--- Text segment Enclosed Below ---

Woke up this morning red and splotchy, like I’d run a mile. Eyes wrung dry, swollen the size of golf balls. This is why I shouldn’t drink.
I didn’t set out to get smashed. I painted my eyes gold with no roaring excitement for the shimmery feelings of inebriation. I was blissfully unprepared, failing to exercise an inkling of forethought. I believe it is called “living in the moment”.
It is this morning that I remember what my brother told me about alcohol completely disrupting our sleep cycles. I testify to the sort of sleep that is not sleep as I know it at all. Not restful or restorative, just empty, static. The slow passage of time. I woke with ease; had I slept at all? Am I still sleeping?
I am a wreck, nauseated by the mere thought of sweet foods and powdery lemon. I’ve aged overnight, aching with every step, my body resistant to motion. How equipped we usually are, never to pay any mind to inertia. I feel defilement in my cells, my body in reparation from the inside out. Bloated and disgusting. It is exhausting to smile, the muscles in my face slumped and unable to hold themselves up. I don’t feel like myself. I know, I know, I’m a youngin’ and we bounce right back, but still my body doesn’t deserve this battery. What have I done to the dwelling place of God?

--- End of Enclosed Text segment ---

* _Requirement A_: Output the part of the hangover post between "Woke up this" and "I still sleeping?", inclusive.
* _Requirement B_: According to the hangover post, what did the writer's brother say alcohol does?
The material after this comes from a separate source.

--- Extracted material Enclosed Below ---

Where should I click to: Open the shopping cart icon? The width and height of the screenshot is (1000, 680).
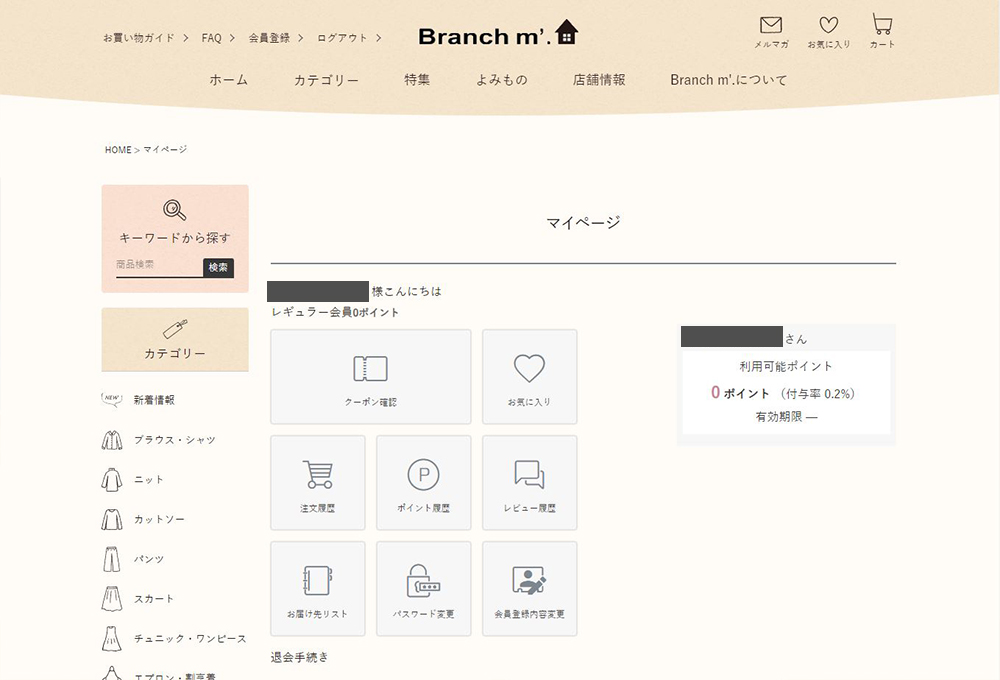881,25
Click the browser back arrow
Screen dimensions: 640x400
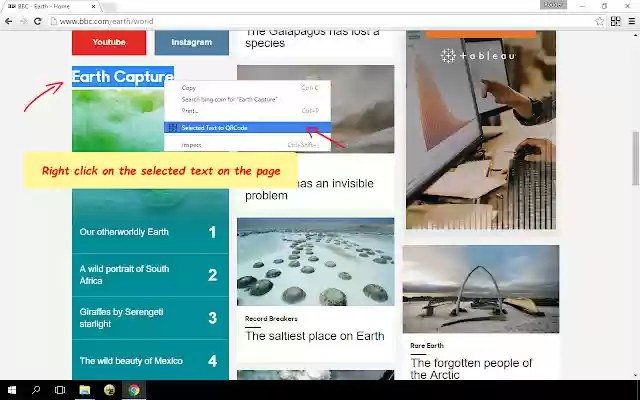point(9,21)
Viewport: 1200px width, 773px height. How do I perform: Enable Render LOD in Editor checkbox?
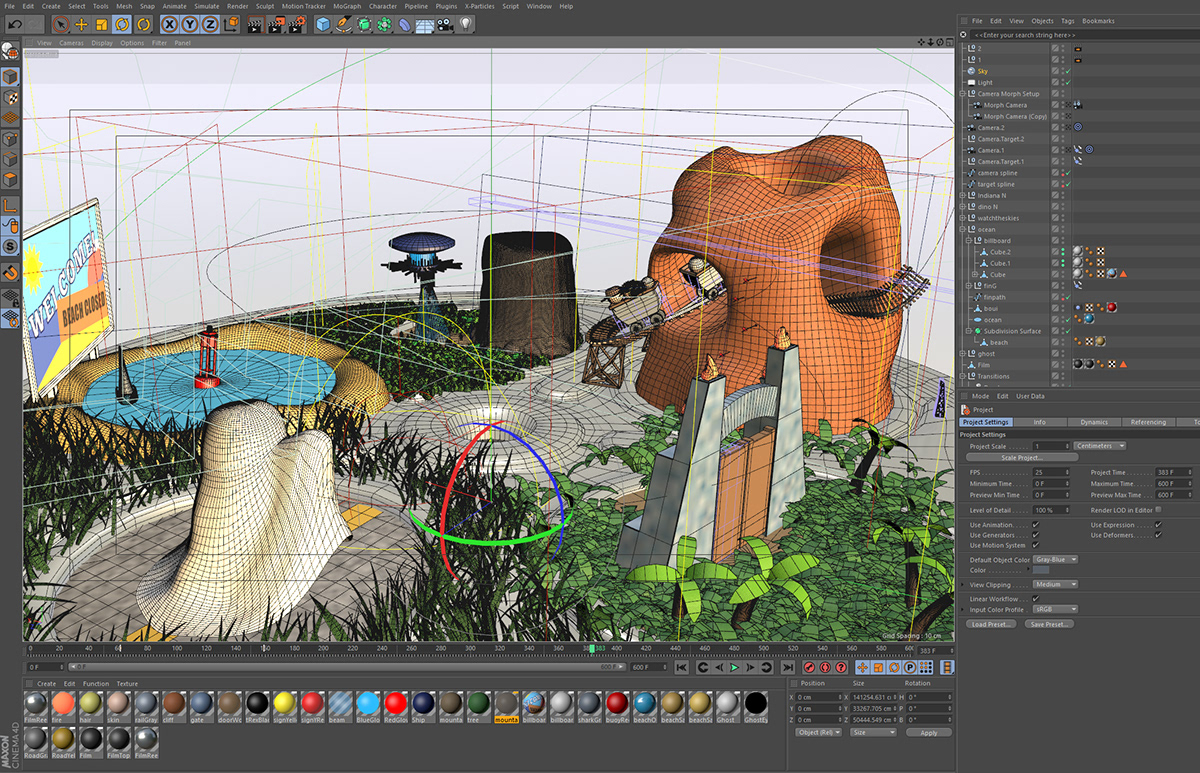(x=1158, y=509)
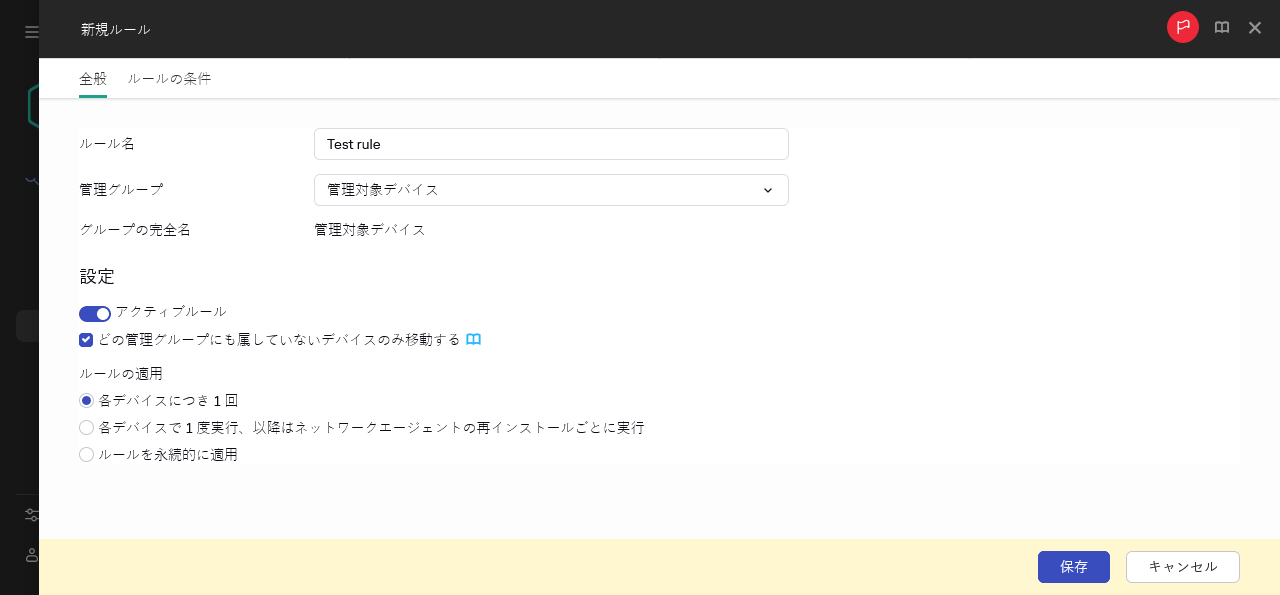Click the 保存 button to save the rule

pos(1073,567)
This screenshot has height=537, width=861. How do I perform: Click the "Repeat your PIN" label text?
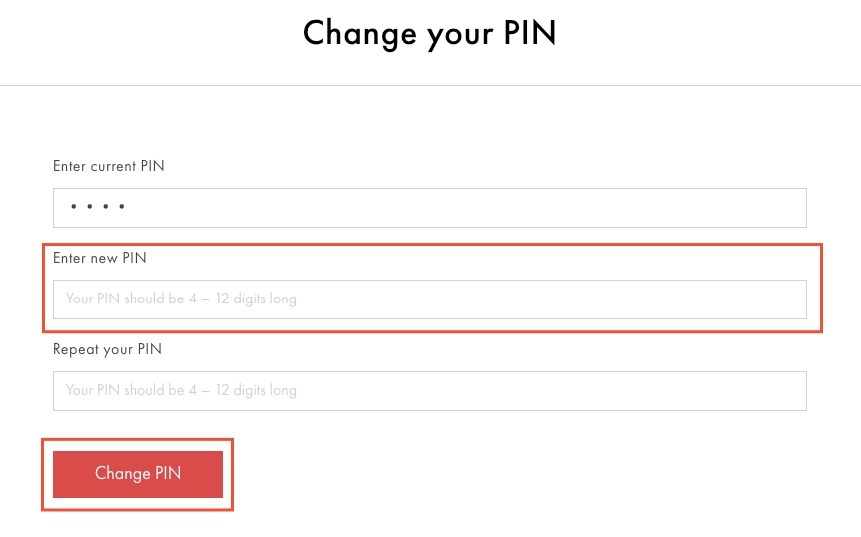point(107,350)
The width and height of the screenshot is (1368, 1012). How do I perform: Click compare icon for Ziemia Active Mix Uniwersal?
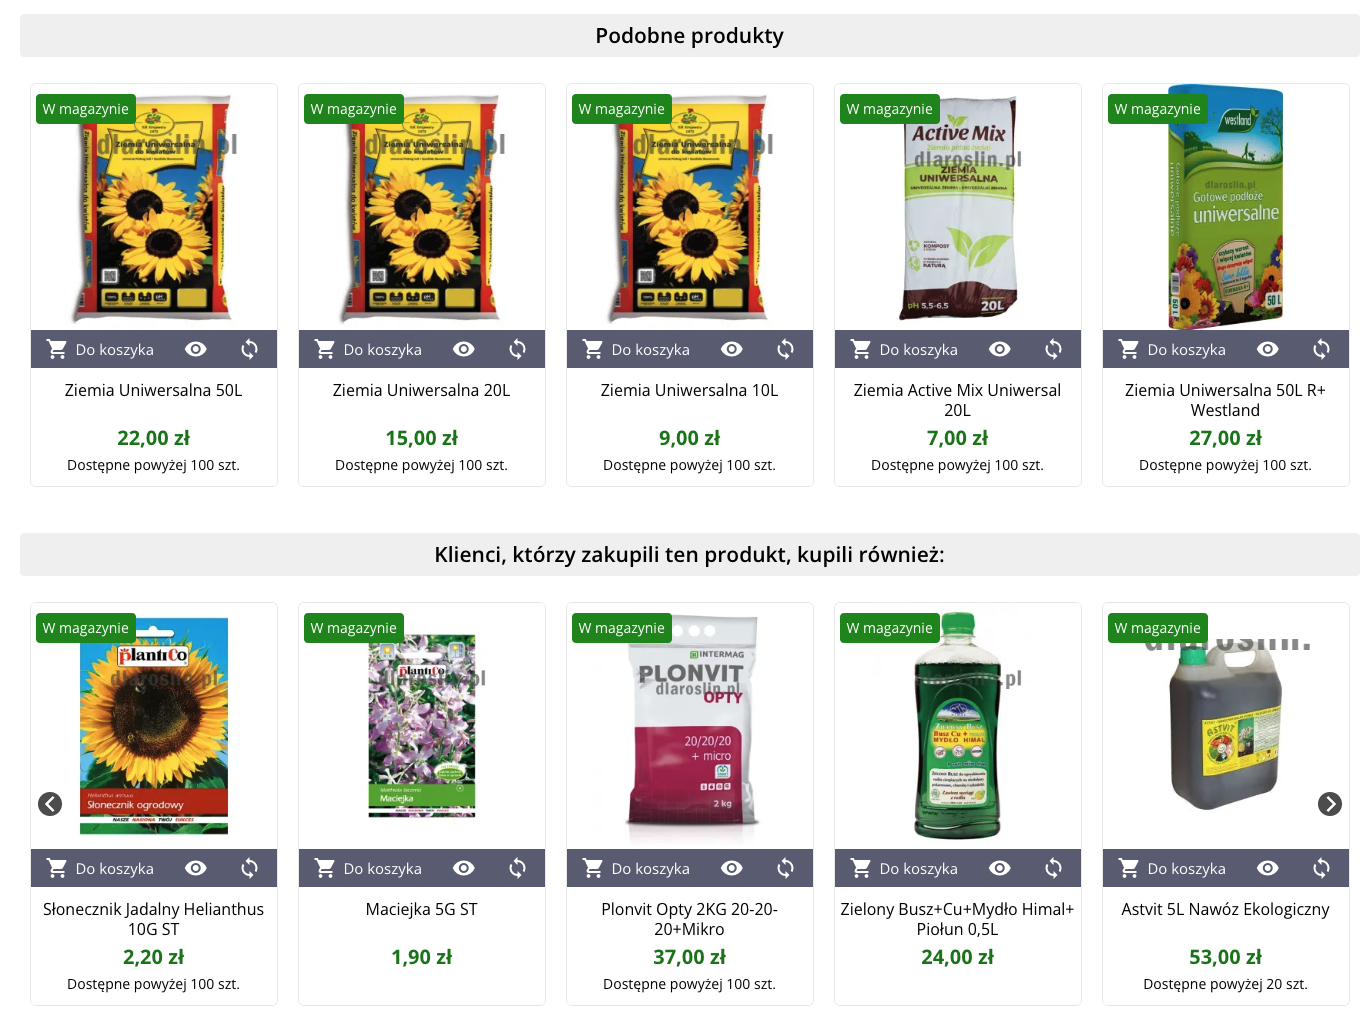tap(1053, 349)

--- End of Enclosed Extracted material ---

* _Problem solution A_:
Woke up this morning red and splotchy, like I’d run a mile. Eyes wrung dry, swollen the size of golf balls. This is why I shouldn’t drink.
I didn’t set out to get smashed. I painted my eyes gold with no roaring excitement for the shimmery feelings of inebriation. I was blissfully unprepared, failing to exercise an inkling of forethought. I believe it is called “living in the moment”.
It is this morning that I remember what my brother told me about alcohol completely disrupting our sleep cycles. I testify to the sort of sleep that is not sleep as I know it at all. Not restful or restorative, just empty, static. The slow passage of time. I woke with ease; had I slept at all? Am I still sleeping?

* _Problem solution B_: It completely disrupts our sleep cycles.